C’est pour des raisons comme cela que les lois du marché, qui ne traitent que du cadre restreint, ne peuvent suffire comme critère pour établir des seuils convenables pour la sécurité du revenu, le salaire minimum et ainsi de suite. Cela ne suffit pas de dire qu’on doit minimiser l’aide sociale pour inciter les gens à aller travailler. Ou qu’on va maintenir les gens à un salaire qui ne les sortira pas de la pauvreté parce que sinon les entreprises vont fermer ou aller s’installer ailleurs, ce qui dans bien des cas est faux. La Dépense intérieure dure causée par l’insuffisance de revenu doit aussi être prise en compte !
Les dollars vitaux sont des dollars prioritaires… et ce sont des dollars locaux!
Une autre fois, le groupe a pris le rebours d’une remarque irritante du ministre, qui avait déclaré « a buck is a buck is a buck », autrement dit « un dollar est un dollar est un dollar ». Il a considéré plutôt qu’il y a trois couches de dollars dans le revenu d’une personne ou d’une famille. Les premiers dollars dans le revenu sont les dollars vitaux. Jusqu’à la couverture des besoins essentiels, ces dollars sont nécessaires à la survie. Lorsqu’ils manquent, on tombe en situation de déficit humain. Comme on ne survit plus, on doit puiser dans sa propre vie ou dans celle des autres. Autrement dit, on tombe en détresse et en souffrance. La couche suivante de dollars permet de fonctionner, de vivre et de bien vivre. Des dollars fonctionnels quoi. Une fois qu’on vit et qu’on vit bien, il y a une limite à ce qu’on peut dépenser. Il se peut qu’il en reste. Ce sont des dollars excédentaires et gonflables, puisque avec ces dollars, on peut faire d’autres dollars en les investissant, en les prêtant.
Une conclusion a été qu’un dollar ajouté sur un dollar vital a une beaucoup plus grande utilité qu’un dollar ajouté sur un dollar gonflable puisqu’il sert à maintenir la vie. C’est l’utilité marginale décroissante du dollar dans le revenu.

### Série d'exercices
1. Recopiez le passage du texte sur les dollars vitaux qui commence à « C’est pour des » et se termine à « des dollars locaux! ».
2. Dans le texte sur les dollars vitaux, réécrivez sous forme de liste le paragraphe qui commence par « Une autre fois, le groupe a pris le rebours ». Conservez-en les faits essentiels.
3. Poursuivez le texte sur les dollars vitaux à partir de sa dernière phrase.

### Données présentées
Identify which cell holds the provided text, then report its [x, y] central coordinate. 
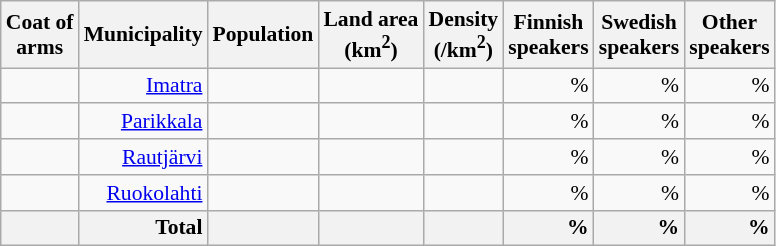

### Réponses par exercice
1.
C’est pour des raisons comme cela que les lois du marché, qui ne traitent que du cadre restreint, ne peuvent suffire comme critère pour établir des seuils convenables pour la sécurité du revenu, le salaire minimum et ainsi de suite. Cela ne suffit pas de dire qu’on doit minimiser l’aide sociale pour inciter les gens à aller travailler. Ou qu’on va maintenir les gens à un salaire qui ne les sortira pas de la pauvreté parce que sinon les entreprises vont fermer ou aller s’installer ailleurs, ce qui dans bien des cas est faux. La Dépense intérieure dure causée par l’insuffisance de revenu doit aussi être prise en compte !
Les dollars vitaux sont des dollars prioritaires… et ce sont des dollars locaux!

2.
- Le ministre affirmait qu'« un dollar est un dollar est un dollar ». À l'inverse, le groupe distingue trois couches de dollars dans le revenu d'une personne ou d'une famille.
- Dollars vitaux : ce sont les premiers dollars du revenu. Ils sont nécessaires à la survie jusqu'à la couverture des besoins essentiels. Quand ils manquent, on tombe en déficit humain, donc en détresse et en souffrance.
- Dollars fonctionnels : ils permettent de fonctionner, de vivre et de bien vivre.
- Dollars excédentaires et gonflables : c'est ce qui peut rester une fois qu'on vit bien. En les investissant ou en les prêtant, on peut en faire d'autres.

3.
Une autre conclusion a été que les dollars vitaux sont surtout des dollars locaux: il seront dépensés et même probablement redépensés plus d’une fois dans l’économie locale pour acheter des biens et des services de base. Les dollars gonflables sont plus facilement des dollars fuyants : on les investira là où est le meilleur rendement, ou on fera un voyage, bref il ne seront pas nécessairement dépensés sur place.
Suite à cela, la question est et reste posée : où doit-on placer les priorités, les seuils et les balises collectives entre les dollars vitaux, fonctionnels, excédentaires pour tenir compte de leur valeur d’utilité différente ?
Deux ans plus tard, on ne peut pas dire que ces échanges aient encore conduit à des décisions améliorant significativement les conditions de vie des plus pauvres. Des fonctionnaires ont dit au groupe qu’il faut au moins dix ans à un ministère comme celui-là avant qu’un changement dans les mentalités commence à paraître dans les décisions. Toujours est-il que le carrefour de savoirs lui, a fait des petits. Ses concepts font du chemin et contribuent au débat public… même dans cette rencontre! Je pourrais aussi vous parler de tout le travail d’appropriation citoyen des finances publiques qui a conduit à des formations et à des écoutes collectives des derniers budgets du Québec jusque dans le huis clos du budget.
Je veux plutôt terminer sur une image qui voulait tout dire pour Pierre, un participant du Carrefour de savoirs, décédé depuis dans la plus grande pauvreté. C’est une échelle sous laquelle une personne essaie désespérément d’atteindre le premier barreau.
Franchir le monde clos du marché et s’ouvrir à ce que pensent, aperçoivent, vivent, rêvent les personnes qui en piétinent la marge, c’est nécessairement s’enrichir… et découvrir qu’on était en train de se priver de beaucoup de monde.
Nous sommes désormais privés de Pierre. Il ne faut plus gaspiller les hommes et les femmes d’ici et d’ailleurs. Il faut en venir à jeter les bases de sociétés sans pauvreté et sans exclusion! C’est ce qui nous a amenés au Québec à réaliser tout un processus citoyen pour mettre au point une proposition de loi sur l’élimination de la pauvreté qui a suscité une importante adhésion. Cette mobilisation force présentement le gouvernement du Québec à aborder la question autrement. Mais ça c’est une toute autre histoire. Alors je vous dis : à suivre.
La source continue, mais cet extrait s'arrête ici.